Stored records

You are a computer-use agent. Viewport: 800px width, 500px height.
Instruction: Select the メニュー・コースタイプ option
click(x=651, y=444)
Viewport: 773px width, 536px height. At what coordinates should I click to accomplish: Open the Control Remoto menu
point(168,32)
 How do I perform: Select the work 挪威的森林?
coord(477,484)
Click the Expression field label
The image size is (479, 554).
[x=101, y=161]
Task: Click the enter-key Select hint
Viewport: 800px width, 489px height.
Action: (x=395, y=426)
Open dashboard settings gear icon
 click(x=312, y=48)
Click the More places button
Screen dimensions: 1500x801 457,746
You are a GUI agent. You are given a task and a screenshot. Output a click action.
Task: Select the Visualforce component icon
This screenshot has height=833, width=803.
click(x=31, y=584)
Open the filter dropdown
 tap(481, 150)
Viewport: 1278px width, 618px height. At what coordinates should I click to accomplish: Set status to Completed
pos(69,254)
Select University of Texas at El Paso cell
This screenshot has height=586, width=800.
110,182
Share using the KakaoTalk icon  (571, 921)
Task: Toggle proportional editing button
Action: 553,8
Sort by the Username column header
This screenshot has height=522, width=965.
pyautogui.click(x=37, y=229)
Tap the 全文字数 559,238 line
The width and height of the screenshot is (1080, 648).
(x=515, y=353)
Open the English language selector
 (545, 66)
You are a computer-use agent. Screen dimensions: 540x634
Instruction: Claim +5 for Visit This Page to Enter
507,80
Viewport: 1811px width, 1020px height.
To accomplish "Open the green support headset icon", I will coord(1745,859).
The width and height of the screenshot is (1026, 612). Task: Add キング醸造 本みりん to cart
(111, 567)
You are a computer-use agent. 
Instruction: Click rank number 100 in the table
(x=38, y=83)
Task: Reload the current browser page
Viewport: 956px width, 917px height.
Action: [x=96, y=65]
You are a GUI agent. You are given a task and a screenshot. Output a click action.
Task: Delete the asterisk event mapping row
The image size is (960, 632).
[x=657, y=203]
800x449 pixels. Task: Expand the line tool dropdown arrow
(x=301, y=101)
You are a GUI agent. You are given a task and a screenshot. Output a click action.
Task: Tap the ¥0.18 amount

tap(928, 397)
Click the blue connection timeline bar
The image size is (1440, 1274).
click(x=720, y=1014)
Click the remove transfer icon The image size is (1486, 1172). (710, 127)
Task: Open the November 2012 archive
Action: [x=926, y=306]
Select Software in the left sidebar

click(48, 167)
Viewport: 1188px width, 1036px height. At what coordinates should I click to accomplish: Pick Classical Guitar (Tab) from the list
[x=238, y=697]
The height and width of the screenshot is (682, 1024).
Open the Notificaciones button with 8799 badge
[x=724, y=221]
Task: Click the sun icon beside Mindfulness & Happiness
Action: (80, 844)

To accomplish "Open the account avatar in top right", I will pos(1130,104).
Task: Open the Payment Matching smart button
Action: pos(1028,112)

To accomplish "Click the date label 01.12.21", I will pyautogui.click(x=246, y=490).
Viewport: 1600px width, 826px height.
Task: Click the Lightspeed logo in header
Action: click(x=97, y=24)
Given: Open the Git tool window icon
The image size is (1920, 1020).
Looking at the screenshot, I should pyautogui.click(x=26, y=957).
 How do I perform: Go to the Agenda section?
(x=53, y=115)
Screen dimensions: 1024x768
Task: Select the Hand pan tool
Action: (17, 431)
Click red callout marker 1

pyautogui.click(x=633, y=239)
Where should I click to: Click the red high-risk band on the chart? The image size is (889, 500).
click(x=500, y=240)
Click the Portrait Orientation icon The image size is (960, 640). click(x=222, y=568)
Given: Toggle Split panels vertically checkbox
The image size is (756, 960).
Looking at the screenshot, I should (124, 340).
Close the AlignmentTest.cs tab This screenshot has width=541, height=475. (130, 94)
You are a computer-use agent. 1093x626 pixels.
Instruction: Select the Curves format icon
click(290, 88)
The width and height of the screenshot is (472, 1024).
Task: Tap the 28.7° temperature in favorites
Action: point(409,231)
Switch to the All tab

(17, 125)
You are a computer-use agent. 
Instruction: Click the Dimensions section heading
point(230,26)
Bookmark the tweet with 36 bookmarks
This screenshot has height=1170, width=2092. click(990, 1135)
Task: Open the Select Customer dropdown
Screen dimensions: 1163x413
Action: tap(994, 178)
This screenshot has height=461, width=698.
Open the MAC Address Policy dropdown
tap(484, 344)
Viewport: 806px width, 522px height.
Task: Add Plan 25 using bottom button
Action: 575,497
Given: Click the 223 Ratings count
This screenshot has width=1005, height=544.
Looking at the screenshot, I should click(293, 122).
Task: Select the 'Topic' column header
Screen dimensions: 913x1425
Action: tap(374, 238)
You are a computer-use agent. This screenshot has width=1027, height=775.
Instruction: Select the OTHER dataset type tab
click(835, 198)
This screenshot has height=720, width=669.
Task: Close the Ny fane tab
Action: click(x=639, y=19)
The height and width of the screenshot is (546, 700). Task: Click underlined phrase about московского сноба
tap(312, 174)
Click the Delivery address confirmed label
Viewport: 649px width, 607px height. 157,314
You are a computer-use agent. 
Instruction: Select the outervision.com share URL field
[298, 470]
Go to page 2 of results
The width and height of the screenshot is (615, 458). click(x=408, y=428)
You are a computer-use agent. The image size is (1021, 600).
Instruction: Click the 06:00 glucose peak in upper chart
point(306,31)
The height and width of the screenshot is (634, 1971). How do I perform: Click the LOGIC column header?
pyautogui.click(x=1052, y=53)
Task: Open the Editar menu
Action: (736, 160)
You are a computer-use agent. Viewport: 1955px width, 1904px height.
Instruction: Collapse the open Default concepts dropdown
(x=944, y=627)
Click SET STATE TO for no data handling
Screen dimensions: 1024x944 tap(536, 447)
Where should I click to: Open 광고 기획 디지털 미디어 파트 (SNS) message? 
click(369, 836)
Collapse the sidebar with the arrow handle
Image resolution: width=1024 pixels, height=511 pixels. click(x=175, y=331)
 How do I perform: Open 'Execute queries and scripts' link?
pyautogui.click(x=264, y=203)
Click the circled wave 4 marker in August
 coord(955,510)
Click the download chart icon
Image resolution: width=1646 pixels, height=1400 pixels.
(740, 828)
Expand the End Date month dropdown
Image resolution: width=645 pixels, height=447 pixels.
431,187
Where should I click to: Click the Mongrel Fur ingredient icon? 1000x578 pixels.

— Task to carry out —
Type out the entries again, word for word.

— Response box —
You are a computer-use agent. Viewport: 800px width, 500px height.
Instruction: Select the メニュー・コースタイプ option
click(x=651, y=444)
Viewport: 773px width, 536px height. At what coordinates should I click to accomplish: Open the Control Remoto menu
point(168,32)
 How do I perform: Select the work 挪威的森林?
coord(477,484)
Click the Expression field label
The image size is (479, 554).
[x=101, y=161]
Task: Click the enter-key Select hint
Viewport: 800px width, 489px height.
Action: (x=395, y=426)
Open dashboard settings gear icon
 click(x=312, y=48)
Click the More places button
Screen dimensions: 1500x801 457,746
You are a GUI agent. You are given a task and a screenshot. Output a click action.
Task: Select the Visualforce component icon
This screenshot has height=833, width=803.
click(x=31, y=584)
Open the filter dropdown
 tap(481, 150)
Viewport: 1278px width, 618px height. At what coordinates should I click to accomplish: Set status to Completed
pos(69,254)
Select University of Texas at El Paso cell
This screenshot has height=586, width=800.
110,182
Share using the KakaoTalk icon  (571, 921)
Task: Toggle proportional editing button
Action: 553,8
Sort by the Username column header
This screenshot has height=522, width=965.
pyautogui.click(x=37, y=229)
Tap the 全文字数 559,238 line
The width and height of the screenshot is (1080, 648).
(x=515, y=353)
Open the English language selector
 (545, 66)
You are a computer-use agent. Screen dimensions: 540x634
Instruction: Claim +5 for Visit This Page to Enter
507,80
Viewport: 1811px width, 1020px height.
To accomplish "Open the green support headset icon", I will coord(1745,859).
The width and height of the screenshot is (1026, 612). Task: Add キング醸造 本みりん to cart
(111, 567)
You are a computer-use agent. 
Instruction: Click rank number 100 in the table
(x=38, y=83)
Task: Reload the current browser page
Viewport: 956px width, 917px height.
Action: [x=96, y=65]
You are a GUI agent. You are given a task and a screenshot. Output a click action.
Task: Delete the asterisk event mapping row
The image size is (960, 632).
[x=657, y=203]
800x449 pixels. Task: Expand the line tool dropdown arrow
(x=301, y=101)
You are a GUI agent. You are given a task and a screenshot. Output a click action.
Task: Tap the ¥0.18 amount

tap(928, 397)
Click the blue connection timeline bar
The image size is (1440, 1274).
click(x=720, y=1014)
Click the remove transfer icon The image size is (1486, 1172). (710, 127)
Task: Open the November 2012 archive
Action: [x=926, y=306]
Select Software in the left sidebar

click(48, 167)
Viewport: 1188px width, 1036px height. At what coordinates should I click to accomplish: Pick Classical Guitar (Tab) from the list
[x=238, y=697]
The height and width of the screenshot is (682, 1024).
Open the Notificaciones button with 8799 badge
[x=724, y=221]
Task: Click the sun icon beside Mindfulness & Happiness
Action: (80, 844)

To accomplish "Open the account avatar in top right", I will pos(1130,104).
Task: Open the Payment Matching smart button
Action: pos(1028,112)

To accomplish "Click the date label 01.12.21", I will pyautogui.click(x=246, y=490).
Viewport: 1600px width, 826px height.
Task: Click the Lightspeed logo in header
Action: click(x=97, y=24)
Given: Open the Git tool window icon
The image size is (1920, 1020).
Looking at the screenshot, I should pyautogui.click(x=26, y=957).
 How do I perform: Go to the Agenda section?
(x=53, y=115)
Screen dimensions: 1024x768
Task: Select the Hand pan tool
Action: (17, 431)
Click red callout marker 1

pyautogui.click(x=633, y=239)
Where should I click to: Click the red high-risk band on the chart? The image size is (889, 500).
click(x=500, y=240)
Click the Portrait Orientation icon The image size is (960, 640). click(x=222, y=568)
Given: Toggle Split panels vertically checkbox
The image size is (756, 960).
Looking at the screenshot, I should (124, 340).
Close the AlignmentTest.cs tab This screenshot has width=541, height=475. (130, 94)
You are a computer-use agent. 1093x626 pixels.
Instruction: Select the Curves format icon
click(290, 88)
The width and height of the screenshot is (472, 1024).
Task: Tap the 28.7° temperature in favorites
Action: point(409,231)
Switch to the All tab

(17, 125)
You are a computer-use agent. 
Instruction: Click the Dimensions section heading
point(230,26)
Bookmark the tweet with 36 bookmarks
This screenshot has height=1170, width=2092. click(990, 1135)
Task: Open the Select Customer dropdown
Screen dimensions: 1163x413
Action: tap(994, 178)
This screenshot has height=461, width=698.
Open the MAC Address Policy dropdown
tap(484, 344)
Viewport: 806px width, 522px height.
Task: Add Plan 25 using bottom button
Action: 575,497
Given: Click the 223 Ratings count
This screenshot has width=1005, height=544.
Looking at the screenshot, I should click(293, 122).
Task: Select the 'Topic' column header
Screen dimensions: 913x1425
Action: tap(374, 238)
You are a computer-use agent. This screenshot has width=1027, height=775.
Instruction: Select the OTHER dataset type tab
click(835, 198)
This screenshot has height=720, width=669.
Task: Close the Ny fane tab
Action: click(x=639, y=19)
The height and width of the screenshot is (546, 700). Task: Click underlined phrase about московского сноба
tap(312, 174)
Click the Delivery address confirmed label
Viewport: 649px width, 607px height. 157,314
You are a computer-use agent. 
Instruction: Select the outervision.com share URL field
[298, 470]
Go to page 2 of results
The width and height of the screenshot is (615, 458). click(x=408, y=428)
You are a computer-use agent. The image size is (1021, 600).
Instruction: Click the 06:00 glucose peak in upper chart
point(306,31)
The height and width of the screenshot is (634, 1971). How do I perform: Click the LOGIC column header?
pyautogui.click(x=1052, y=53)
Task: Open the Editar menu
Action: (736, 160)
You are a computer-use agent. Viewport: 1955px width, 1904px height.
Instruction: Collapse the open Default concepts dropdown
(x=944, y=627)
Click SET STATE TO for no data handling
Screen dimensions: 1024x944 tap(536, 447)
Where should I click to: Open 광고 기획 디지털 미디어 파트 (SNS) message? 
click(369, 836)
Collapse the sidebar with the arrow handle
Image resolution: width=1024 pixels, height=511 pixels. click(x=175, y=331)
 How do I perform: Open 'Execute queries and scripts' link?
pyautogui.click(x=264, y=203)
Click the circled wave 4 marker in August
 coord(955,510)
Click the download chart icon
Image resolution: width=1646 pixels, height=1400 pixels.
(740, 828)
Expand the End Date month dropdown
Image resolution: width=645 pixels, height=447 pixels.
431,187
Where should I click to: Click the Mongrel Fur ingredient icon? 1000x578 pixels.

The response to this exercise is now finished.